Why the hell anyone would let you buy Bitcoin (or FOREX, or stocks, etc) on a credit card in the first place is beyond me. Did Lloyds just totally fail at oversight for 9 years?
Was not just Lloyd’s and you can buy it on most major credit cards before last Friday. It’s how I brought one and then resold it off a lot later on.
It's a contradictory sentiment. If most people HODLing crypto are morons then these news won't act as they would in a regulated universe (e.g. not allowing spread betting on credit card I think you'll find that people will panic and sell off. 5k btc here it comes :>
I’m not sure if this is the end of it all - mining, crypto as an investment, etc - or just a test of the weak willed. But at least I didn’t put in a lot.
Bit of both if major government crackdown continues the crypto will have major struggles to recover. The 2 biggest markets where always South Korea and China. China wants to ban all ways to buy and sell the coins in China. If that goes through then crypto could well be done for. We might like to think the UK and USA is big markets but the reality has been shown these passed few weeks with news from outside those 2 having a huge effect on the price. Need a week of none price drops to really say we have saw the bottom either. Reading around suggests we have not.
If it is the end or, at least enough of a problem to stop so many jumping on the mining bandwagon, we might at least see graphics card prices dropping a bit and availability improving.

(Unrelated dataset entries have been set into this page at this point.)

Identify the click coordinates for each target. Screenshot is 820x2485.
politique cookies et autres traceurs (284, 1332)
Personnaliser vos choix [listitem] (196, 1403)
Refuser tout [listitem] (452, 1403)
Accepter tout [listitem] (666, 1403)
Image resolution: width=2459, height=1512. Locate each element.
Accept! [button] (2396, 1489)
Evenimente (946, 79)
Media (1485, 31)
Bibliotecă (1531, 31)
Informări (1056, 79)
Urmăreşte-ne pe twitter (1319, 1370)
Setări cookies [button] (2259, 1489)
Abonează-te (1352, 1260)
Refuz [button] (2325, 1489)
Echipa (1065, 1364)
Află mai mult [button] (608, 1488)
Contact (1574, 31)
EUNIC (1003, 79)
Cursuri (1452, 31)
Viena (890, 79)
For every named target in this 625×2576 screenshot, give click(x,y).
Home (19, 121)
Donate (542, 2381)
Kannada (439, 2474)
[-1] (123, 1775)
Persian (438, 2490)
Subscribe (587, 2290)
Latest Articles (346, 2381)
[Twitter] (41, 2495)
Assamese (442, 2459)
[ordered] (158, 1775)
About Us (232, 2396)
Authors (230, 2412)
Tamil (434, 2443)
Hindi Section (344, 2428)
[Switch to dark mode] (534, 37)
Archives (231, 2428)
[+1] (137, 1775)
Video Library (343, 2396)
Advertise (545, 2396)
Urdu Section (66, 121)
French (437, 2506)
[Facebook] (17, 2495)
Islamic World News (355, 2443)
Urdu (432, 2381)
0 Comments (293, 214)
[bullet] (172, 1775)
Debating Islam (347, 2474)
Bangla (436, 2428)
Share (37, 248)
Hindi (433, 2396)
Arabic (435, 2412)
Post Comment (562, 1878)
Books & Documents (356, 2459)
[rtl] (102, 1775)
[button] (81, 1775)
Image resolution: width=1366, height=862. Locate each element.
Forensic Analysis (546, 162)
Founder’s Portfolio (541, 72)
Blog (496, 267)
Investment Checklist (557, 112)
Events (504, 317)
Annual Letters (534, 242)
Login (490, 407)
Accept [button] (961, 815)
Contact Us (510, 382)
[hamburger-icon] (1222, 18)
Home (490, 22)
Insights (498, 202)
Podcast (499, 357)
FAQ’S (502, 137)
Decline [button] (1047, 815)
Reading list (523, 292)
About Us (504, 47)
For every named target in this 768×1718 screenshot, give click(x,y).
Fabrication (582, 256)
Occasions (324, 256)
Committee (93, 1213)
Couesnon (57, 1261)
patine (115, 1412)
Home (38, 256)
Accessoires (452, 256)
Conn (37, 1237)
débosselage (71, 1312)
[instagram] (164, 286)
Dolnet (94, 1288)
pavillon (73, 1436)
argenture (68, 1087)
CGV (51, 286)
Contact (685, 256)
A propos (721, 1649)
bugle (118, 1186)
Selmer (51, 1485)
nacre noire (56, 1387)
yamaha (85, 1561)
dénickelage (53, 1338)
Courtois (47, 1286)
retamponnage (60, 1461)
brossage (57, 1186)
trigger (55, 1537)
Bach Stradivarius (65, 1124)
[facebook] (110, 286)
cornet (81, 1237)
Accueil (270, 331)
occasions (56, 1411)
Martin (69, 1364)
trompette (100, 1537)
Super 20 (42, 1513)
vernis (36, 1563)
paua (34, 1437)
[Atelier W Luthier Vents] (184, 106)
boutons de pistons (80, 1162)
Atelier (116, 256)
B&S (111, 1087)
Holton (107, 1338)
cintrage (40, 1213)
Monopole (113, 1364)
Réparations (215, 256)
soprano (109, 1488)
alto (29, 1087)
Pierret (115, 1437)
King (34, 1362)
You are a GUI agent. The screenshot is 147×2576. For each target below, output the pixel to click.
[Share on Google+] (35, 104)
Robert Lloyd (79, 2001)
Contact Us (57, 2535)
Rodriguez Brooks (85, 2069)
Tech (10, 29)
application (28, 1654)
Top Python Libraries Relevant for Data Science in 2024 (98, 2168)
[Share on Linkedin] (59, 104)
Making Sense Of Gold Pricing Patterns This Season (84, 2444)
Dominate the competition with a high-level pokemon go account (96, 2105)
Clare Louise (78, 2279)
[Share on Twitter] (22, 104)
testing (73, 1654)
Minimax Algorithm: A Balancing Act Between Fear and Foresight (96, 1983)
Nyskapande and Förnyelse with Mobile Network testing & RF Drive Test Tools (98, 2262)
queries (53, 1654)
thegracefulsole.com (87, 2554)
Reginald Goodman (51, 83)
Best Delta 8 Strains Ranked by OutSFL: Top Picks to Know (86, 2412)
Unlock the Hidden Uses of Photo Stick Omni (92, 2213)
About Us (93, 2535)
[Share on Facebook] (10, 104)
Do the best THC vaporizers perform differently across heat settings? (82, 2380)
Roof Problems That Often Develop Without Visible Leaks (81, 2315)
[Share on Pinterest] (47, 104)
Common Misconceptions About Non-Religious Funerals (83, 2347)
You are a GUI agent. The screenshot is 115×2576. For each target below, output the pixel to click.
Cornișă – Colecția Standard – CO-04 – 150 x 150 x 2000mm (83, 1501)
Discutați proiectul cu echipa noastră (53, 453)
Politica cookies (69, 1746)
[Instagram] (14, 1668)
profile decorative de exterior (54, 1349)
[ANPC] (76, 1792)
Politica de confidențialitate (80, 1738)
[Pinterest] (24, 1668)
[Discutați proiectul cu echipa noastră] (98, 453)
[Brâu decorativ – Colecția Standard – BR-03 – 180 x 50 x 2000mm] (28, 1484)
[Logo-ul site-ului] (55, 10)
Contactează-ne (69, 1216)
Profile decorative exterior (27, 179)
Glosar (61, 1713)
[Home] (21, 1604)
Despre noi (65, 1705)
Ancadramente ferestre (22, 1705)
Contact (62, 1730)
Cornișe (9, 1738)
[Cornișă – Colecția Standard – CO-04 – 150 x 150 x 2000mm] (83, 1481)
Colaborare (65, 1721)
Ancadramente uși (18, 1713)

Samsung is getting in on the ASIC game... https://www.google.com/amp/s/techcrunch.com/2018/01/31/samsung-confirms-asic-chips/amp/
Found this article really interesting https://www.reddit.com/r/CryptoCurr..._will_tell_you_exactly_what_is_going_on_here/
That's been doing the rounds for a month, and every bugger's reported it wrong (or, at least, misleadingly): Samsung ain't doing jack with cryptocurrency mining. Samsung is manufacturing a chip design for a customer, and it couldn't care less what that design is. If I had the cash, I could pay Samsung to build a non-functional chip that was nothing but a picture of J. R. "Bob" Dobbs etched into the silicon and it'd gladly do so - wouldn't mean Samsung was getting into the SubGenius business. If you want to get a chip made, there are only a handful of companies who can actually do that - and Samsung's the biggest, and one of the minority who will readily accept jobs from third parties. (Intel, the second-biggest, only recently started offering its spare fab capacity to third parties, and even then it's only taking on a handful of customers.)
Not to toot my own horn too much, but some of the people who have been mining for a long time knew all along the inflated prices where not worth the risk, so yeah hopefully demand will drop off now and prices return at least close to normal.
Some nice green candles on the charts atm - SEC meeting news is supposedly going to be quite positive too, essentially admitting blockchain and crypto currency as a future finance model is inevitable, which could see a further consolidation.
What exactly do you mean by "normal"? I don't think there is a normal. Cryptocurrency has no inherent value, it is uninsured and not pegged to a tangible asset - the percentage of volume that's actually attributed to an exchange for goods is proof of this. It's minuscule. "Knowing all along" just isn't a thing here. Don't get me wrong, I'm hugely interested in where blockchain technology will take us, but statements like that are unfounded. It's no different to saying "I know BTC would hit $20k".
The number of articles covering someone who got lucky claiming to be some sort of visionary tickles me. Like this asshat... http://uk.businessinsider.com/bitcoin-millionaire-erik-finman-cryptocurrency-2018-1 No, taking €1000 from your education fund at the age of 12 and putting it in bitcoin makes you a grade A asshat. A very fortunate asshat, but an asshat none the less.
Laughable that anyone would listen to someone who got basically got lucky on a bet he had no influence over.